• ASSIGNMENT: Begin with the first line of the entries below and reproduce each line exactly, ending with the line that holds "has width=1099, height=618.".
◇ ◇ ◇ ◇ ◇ ◇ ◇
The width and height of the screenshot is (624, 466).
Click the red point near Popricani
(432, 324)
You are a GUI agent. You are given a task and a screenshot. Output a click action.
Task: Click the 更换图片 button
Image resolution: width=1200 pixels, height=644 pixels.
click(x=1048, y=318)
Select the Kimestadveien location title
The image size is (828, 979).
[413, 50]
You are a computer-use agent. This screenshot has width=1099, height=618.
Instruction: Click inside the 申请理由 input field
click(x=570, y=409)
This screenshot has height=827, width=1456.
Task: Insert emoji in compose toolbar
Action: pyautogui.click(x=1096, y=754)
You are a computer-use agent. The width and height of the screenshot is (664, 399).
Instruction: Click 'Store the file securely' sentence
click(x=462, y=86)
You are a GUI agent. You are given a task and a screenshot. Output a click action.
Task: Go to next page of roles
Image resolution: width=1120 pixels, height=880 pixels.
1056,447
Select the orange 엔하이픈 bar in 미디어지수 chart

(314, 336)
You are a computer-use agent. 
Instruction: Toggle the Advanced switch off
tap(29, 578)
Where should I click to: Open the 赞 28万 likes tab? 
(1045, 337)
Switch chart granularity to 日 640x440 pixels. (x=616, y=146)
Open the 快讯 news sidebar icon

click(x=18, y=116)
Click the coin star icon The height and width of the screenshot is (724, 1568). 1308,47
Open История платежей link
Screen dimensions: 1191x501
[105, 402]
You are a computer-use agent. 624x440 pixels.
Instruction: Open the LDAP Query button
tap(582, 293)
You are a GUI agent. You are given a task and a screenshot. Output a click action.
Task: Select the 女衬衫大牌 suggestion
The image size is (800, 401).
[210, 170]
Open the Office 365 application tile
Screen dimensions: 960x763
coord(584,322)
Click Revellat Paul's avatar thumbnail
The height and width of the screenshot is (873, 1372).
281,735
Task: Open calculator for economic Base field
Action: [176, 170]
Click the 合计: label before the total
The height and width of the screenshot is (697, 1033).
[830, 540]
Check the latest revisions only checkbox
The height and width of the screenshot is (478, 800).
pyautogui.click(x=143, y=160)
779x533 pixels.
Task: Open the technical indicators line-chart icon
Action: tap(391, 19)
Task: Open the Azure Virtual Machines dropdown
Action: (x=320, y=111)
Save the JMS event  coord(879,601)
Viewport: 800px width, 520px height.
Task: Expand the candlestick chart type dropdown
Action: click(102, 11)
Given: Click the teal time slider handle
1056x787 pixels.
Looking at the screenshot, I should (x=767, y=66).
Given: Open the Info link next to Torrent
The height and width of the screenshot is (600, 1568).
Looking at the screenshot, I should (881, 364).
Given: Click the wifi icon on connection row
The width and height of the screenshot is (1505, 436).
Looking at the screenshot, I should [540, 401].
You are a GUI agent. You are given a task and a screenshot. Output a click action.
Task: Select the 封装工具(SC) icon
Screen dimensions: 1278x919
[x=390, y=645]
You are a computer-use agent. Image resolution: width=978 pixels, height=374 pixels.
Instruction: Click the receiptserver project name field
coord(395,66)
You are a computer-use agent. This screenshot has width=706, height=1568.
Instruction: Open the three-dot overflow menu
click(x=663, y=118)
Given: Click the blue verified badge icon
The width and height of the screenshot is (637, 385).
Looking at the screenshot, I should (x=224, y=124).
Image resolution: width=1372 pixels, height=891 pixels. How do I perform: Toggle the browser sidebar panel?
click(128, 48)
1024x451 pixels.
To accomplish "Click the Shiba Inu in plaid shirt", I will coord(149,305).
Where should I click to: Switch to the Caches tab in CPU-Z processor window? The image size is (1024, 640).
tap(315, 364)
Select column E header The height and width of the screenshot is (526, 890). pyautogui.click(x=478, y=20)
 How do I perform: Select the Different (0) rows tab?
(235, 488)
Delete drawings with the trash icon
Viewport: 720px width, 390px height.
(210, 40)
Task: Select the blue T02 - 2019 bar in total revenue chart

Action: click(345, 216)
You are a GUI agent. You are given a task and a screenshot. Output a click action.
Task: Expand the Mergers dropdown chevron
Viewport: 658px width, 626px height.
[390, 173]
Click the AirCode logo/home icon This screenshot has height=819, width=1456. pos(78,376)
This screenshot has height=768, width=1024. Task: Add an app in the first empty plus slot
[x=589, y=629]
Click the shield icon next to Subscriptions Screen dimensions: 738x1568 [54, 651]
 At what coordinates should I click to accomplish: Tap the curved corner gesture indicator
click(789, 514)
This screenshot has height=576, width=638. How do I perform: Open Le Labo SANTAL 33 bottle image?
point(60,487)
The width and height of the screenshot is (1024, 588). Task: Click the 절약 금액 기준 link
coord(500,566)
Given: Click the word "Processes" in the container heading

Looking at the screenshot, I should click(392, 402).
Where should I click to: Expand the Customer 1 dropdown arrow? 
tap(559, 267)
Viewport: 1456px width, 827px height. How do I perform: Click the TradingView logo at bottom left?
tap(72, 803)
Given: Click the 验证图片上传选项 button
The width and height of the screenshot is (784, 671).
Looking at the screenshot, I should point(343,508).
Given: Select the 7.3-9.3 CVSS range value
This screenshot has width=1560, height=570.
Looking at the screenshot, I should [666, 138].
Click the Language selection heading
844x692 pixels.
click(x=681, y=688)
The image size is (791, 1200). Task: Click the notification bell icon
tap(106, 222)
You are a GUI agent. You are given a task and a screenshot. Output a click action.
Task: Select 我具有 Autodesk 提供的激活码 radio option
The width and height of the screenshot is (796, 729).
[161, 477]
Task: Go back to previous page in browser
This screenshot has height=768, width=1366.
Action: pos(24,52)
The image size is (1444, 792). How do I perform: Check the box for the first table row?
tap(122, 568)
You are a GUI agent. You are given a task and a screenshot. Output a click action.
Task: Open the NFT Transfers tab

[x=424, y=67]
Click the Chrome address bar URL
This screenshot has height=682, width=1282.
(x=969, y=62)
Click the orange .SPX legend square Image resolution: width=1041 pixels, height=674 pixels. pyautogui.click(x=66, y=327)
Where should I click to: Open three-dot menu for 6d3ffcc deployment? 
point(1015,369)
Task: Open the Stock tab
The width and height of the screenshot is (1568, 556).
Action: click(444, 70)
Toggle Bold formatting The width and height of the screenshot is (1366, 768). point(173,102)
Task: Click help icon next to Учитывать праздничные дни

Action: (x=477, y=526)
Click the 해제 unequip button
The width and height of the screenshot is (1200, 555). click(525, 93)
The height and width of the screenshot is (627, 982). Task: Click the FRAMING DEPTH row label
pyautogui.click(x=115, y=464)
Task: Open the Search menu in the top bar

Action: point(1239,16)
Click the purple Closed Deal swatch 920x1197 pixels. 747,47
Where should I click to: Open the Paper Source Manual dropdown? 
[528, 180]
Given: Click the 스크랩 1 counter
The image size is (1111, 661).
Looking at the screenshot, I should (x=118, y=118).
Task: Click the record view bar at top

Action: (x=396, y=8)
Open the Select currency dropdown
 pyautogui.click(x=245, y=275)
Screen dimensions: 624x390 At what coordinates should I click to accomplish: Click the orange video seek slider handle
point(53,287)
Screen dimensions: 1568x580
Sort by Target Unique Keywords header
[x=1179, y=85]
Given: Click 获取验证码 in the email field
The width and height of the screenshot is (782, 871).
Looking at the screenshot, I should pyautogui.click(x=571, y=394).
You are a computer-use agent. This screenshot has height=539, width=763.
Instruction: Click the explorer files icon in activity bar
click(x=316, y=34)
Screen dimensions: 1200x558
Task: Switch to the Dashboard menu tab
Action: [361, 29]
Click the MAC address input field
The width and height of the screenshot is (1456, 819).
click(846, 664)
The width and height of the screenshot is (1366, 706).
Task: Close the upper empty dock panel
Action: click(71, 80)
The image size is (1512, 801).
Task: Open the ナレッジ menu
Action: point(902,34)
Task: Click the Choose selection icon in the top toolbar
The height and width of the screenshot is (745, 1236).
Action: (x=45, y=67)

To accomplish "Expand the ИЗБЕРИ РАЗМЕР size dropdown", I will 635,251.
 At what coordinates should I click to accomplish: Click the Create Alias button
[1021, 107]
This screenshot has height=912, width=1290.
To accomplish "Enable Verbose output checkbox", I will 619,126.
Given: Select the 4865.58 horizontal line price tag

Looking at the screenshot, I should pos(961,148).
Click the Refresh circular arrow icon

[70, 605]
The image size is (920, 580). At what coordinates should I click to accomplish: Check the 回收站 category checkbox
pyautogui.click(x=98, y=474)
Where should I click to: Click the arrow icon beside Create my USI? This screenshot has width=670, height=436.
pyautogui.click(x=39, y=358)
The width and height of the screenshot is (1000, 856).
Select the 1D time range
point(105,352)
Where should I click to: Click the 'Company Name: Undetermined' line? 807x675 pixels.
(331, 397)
◇ ◇ ◇ ◇ ◇ ◇ ◇
• WRITTEN ANSWER:
The width and height of the screenshot is (624, 466).
Click the red point near Popricani
(432, 324)
You are a GUI agent. You are given a task and a screenshot. Output a click action.
Task: Click the 更换图片 button
Image resolution: width=1200 pixels, height=644 pixels.
click(x=1048, y=318)
Select the Kimestadveien location title
The image size is (828, 979).
[413, 50]
You are a computer-use agent. This screenshot has width=1099, height=618.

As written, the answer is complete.